Team Dr.PHAGE designed a genetically engineered probiotic guided by arabinoxylan to
secrete ClyR to prevent and treat dental caries. And our patented strain protection technology can play the
role of protecting strains. Taking this as an opportunity, we converted our opinions through online
communication, raised problems we encountered, and expressed our willingness to cooperate. In the end, we
decided to carry out various forms of cooperation, including technical and publicity.

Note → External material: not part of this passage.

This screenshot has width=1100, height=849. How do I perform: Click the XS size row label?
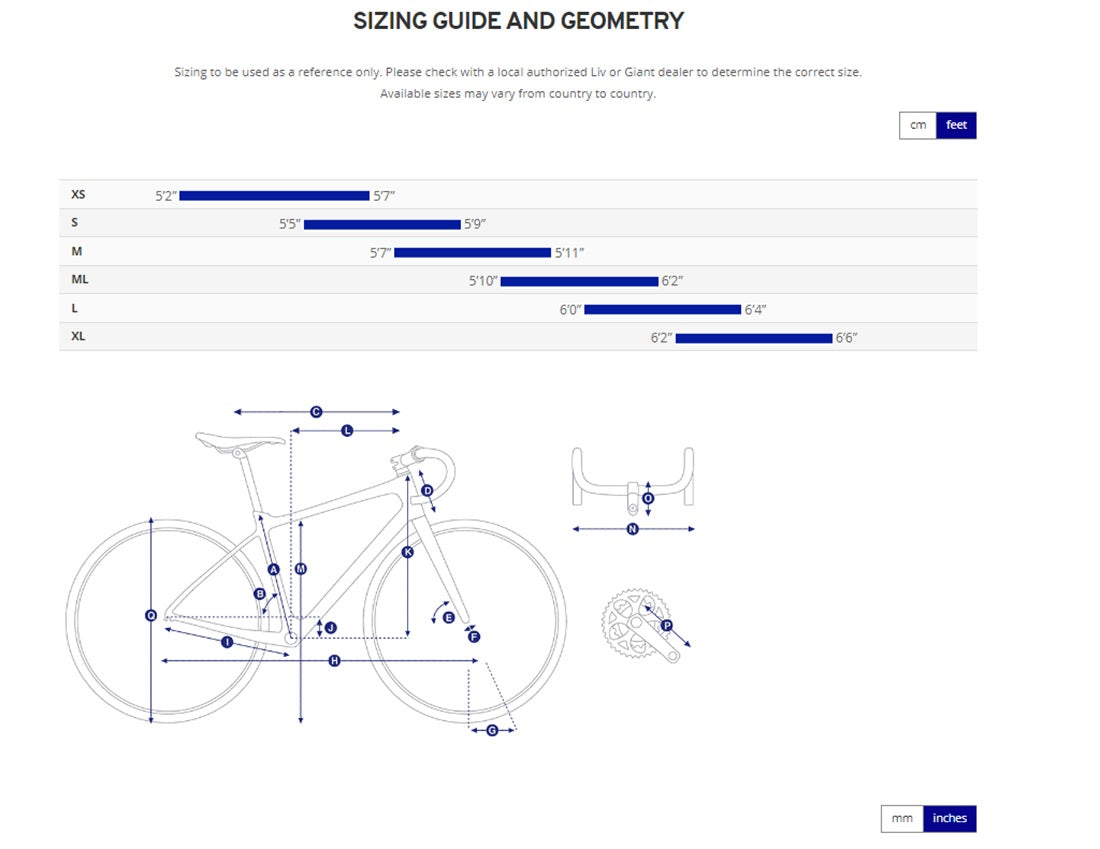[78, 195]
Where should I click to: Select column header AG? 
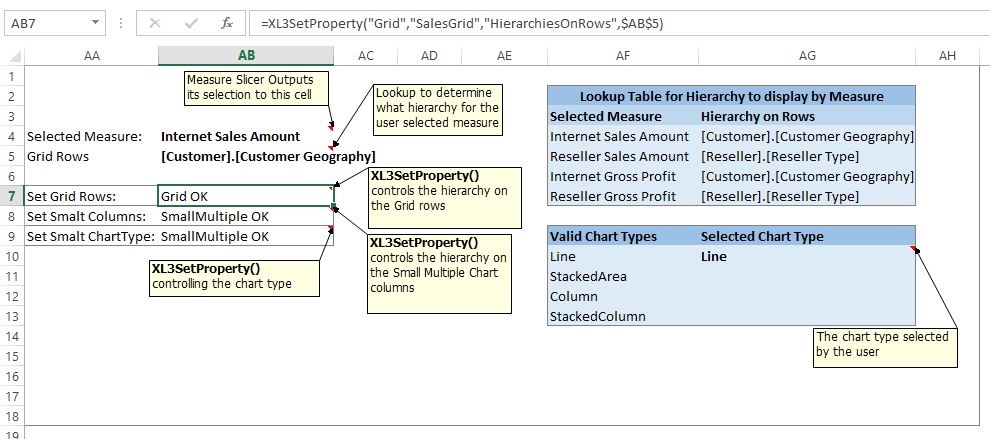tap(807, 56)
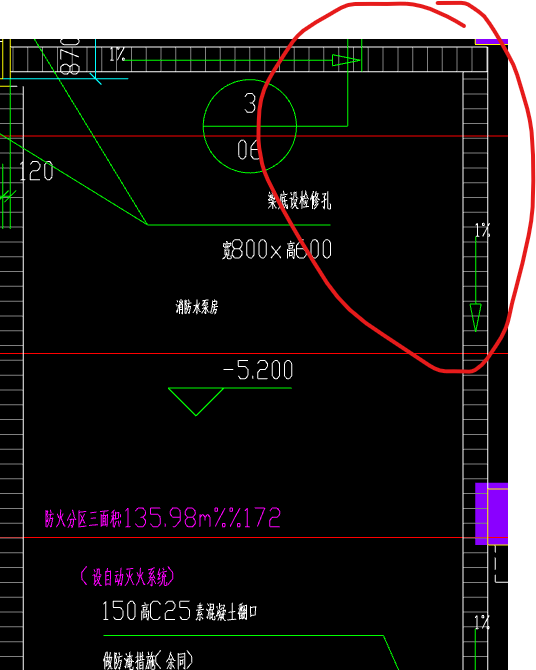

Shanghai_Metro & Xiamen_City
After discussing with PecTeast (Xiamen_City), they discovered our team can primarily increase the value of
their project. Once They multifunctional yeast spreads out, Their customers may likely duplicate it by
themselves without their permission. Because without specific requirements of living environments, Their
yeast can increase in the most straightforward conditions.
Our project serves to protect the patent by chemically transferring a designed
plasmid into E. coli DH5α.
Therefore, we only need to extract the gene of the designed plasmid (either
ike2-tke2 or ike4-tke4, only one of them), amplify this gene by pcr, and recreate the homologous
recombination template by CRISPR-Cas technology to integrate the gene of this segment to the yeast genome.
We do not need to redesign the tke effector and ike immune factor, both universal.
After gene editing, patent protection can be achieved by simply putting the yeast into the specified
substance so as to protect their engineered yeast.
This issue greatly solves the current headache of patenting.